> **SET OF TASKS**
A: Translate this sentence from the Black Friday post into Spanish: "From a naming perspective it strikes me as odd since Black Monday has such negative economic connotations."
B: Repeat word for word the stretch of the Black Friday post from "Although I can" through "for people. :)".

> **PASSAGE SHOWN**
Black Friday to Cyber Monday Matt 28 Nov 2005

18 comments Latest by nb

So who’s behind the branding of Black Friday? I can’t even recall hearing the phrase before this year but you couldn’t turn on the news or read a paper this past week without catching the term. From a naming perspective it strikes me as odd since Black Monday has such negative economic connotations. Oh, Friday was also Buy Nothing Day too.

Next up for the media machine: Cyber Monday — so dubbed because 77 percent of online retailers said sales increased substantially last year on the Monday after Thanksgiving.

18 comments so far (Jump to latest)

Silus Grok 28 Nov 05

If I recall correctly, the phrase “Black Friday” comes from the retail industry… as it’s the day that most retailer enter the black (financially speaking), if that’s in the cards.

The anti-consumerism movement, I believe, has only just recently latched onto it (I first heard it a couple years back).

Sean Jordan 28 Nov 05

Yeah… Black Friday is the first day retailers shoot for to be in the black… been coined for as long as I can remember.

The Monday after Thanksgiving is also the first day of white-tail deer hunting for all you New Englander’s.

Silus Grok 28 Nov 05

Mmm… venison.

* drools *

Ara Pehlivanian 28 Nov 05

Well, “Black Friday” was used to describe the day a bunch of people got laid off where I work.

Dana O 28 Nov 05

Although I can see the idea behind the name “Black Friday,” I too think it sounds pretty negative. It just sounds evil. I was telling some friends about the Black Friday “deals” I had heard of, and they laughed at the term — thinking it was because that shopping day is often crazy busy and annoying for people. :)

This “Cyber Monday” thing is just going too far. Now I’m sure that the media isn’t just reporting this stuff, but more so advertising. Until watching the news on Sunda night, I had never heard of this name before. It seems to me, that this year I’m hearing alot more about these all important shopping days. I think there has been a push to get people to believe that these days are synonmous with great deals. Maybe they are, but I don’t think so. Not many of the things I saw were all that great.

What is with companies trying to start new “habits,” traditions or holidays? It just isn’t cool. Another example: Sweetest Day. What is this holiday,…like 5 years old now?

Mark 28 Nov 05

I see the accounting side of it, but also agree the name has negative feelings associated with it. Although, if you were one of those trampled in anyone of the chaotic shopping scenes, “Black Friday” was probably the appropriate term to describe the event.

> **COLLECTED DATA**
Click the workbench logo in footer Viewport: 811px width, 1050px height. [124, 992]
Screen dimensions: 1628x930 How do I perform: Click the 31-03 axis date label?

> **ANSWERS BY TASK**
A: Desde la perspectiva de la denominación, me parece extraño, ya que el Black Monday tiene connotaciones económicas tan negativas.

B:
Although I can see the idea behind the name “Black Friday,” I too think it sounds pretty negative. It just sounds evil. I was telling some friends about the Black Friday “deals” I had heard of, and they laughed at the term — thinking it was because that shopping day is often crazy busy and annoying for people. :)